▶ [EXCERPT TO READ]:
South Luangwa (Zambia) - Songbirds

As already pointed at, the songbirds tend to be harder to spot and identify. One may often catch no more than a glympse of these in the corner of an eye before they disappear into the vegetation. So the viewing is tougher and of course getting them properly on photo much  more so. There are of course some that cooperate a bit better now and then. Some are simply more conspicuous by their bright colours. Some may be real 'posers'. The kingfishers are a good example of both. Most are quite colourful and, if you are lucky, they sit perched on leafless branches for quite a while. Poised motionless to detect the slightest movement of prey (small fish, frogs, larvae etc.) under or above the water. Ready to make their 'dive-splash and back-on-the-branch' flash move. Back often with a precision catch held briefly in the bill before slipping it down the throat. Other good 'posers' are for example the rollers and the bee-eaters.

▶ [WHAT YOU WILL DO]:
Please carry on the South Luangwa songbirds text, picking up right after its last sentence. The material after this text isn't needed for anything here.

▶ [DATA PROVIDED]:
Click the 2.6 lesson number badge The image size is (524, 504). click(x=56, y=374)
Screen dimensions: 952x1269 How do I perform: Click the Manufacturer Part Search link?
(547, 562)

▶ [TASK ANSWER]:
Some campgrounds themselves may have surprising on-premises varieties and numbers of birds also.  These often are better approachable as they are more or less accustomed to the nearby presence and movements of people.

So the below galleries feature some of these familiar 'posers' as well as a few lucky shots of some of the 'less conspicuous'.

White-fronted Bee-eater (Merops bullockoides)

Right in front of Luwi bush camp, some stranded dead trees lined the steep river bank. Their barren branches serving as perfect perch-posts for insect-snatchers like these bee-eaters.  Their bright multiple colours contrasting nicely with the sun-bleached greys & whites of the branches.

Nature excels - also as master-painter and sculpter

The impression of its colours continually changing with the varying incident and reflecting light conditions

Southern Carmine Bee-eater (Merops rubicoides)

The carmine red cousin of the White-throated. A celebrity bird of nature photographers. Most sought after are their large congregations  in nesting colonies in burrows in river bank cuts.
On a drive we spotted this more modest-sized group socializing in a dead tree. Some did cooperate and stayed put just long enough for a quick  (700 mm) 'stop/shot'.

That's where photos complement (and sometimes beat) binoculars. Appreciating in full detail the intricate feather colour tones and  structures.

Swallow-tailed Bee-eater (Merops hirundineus)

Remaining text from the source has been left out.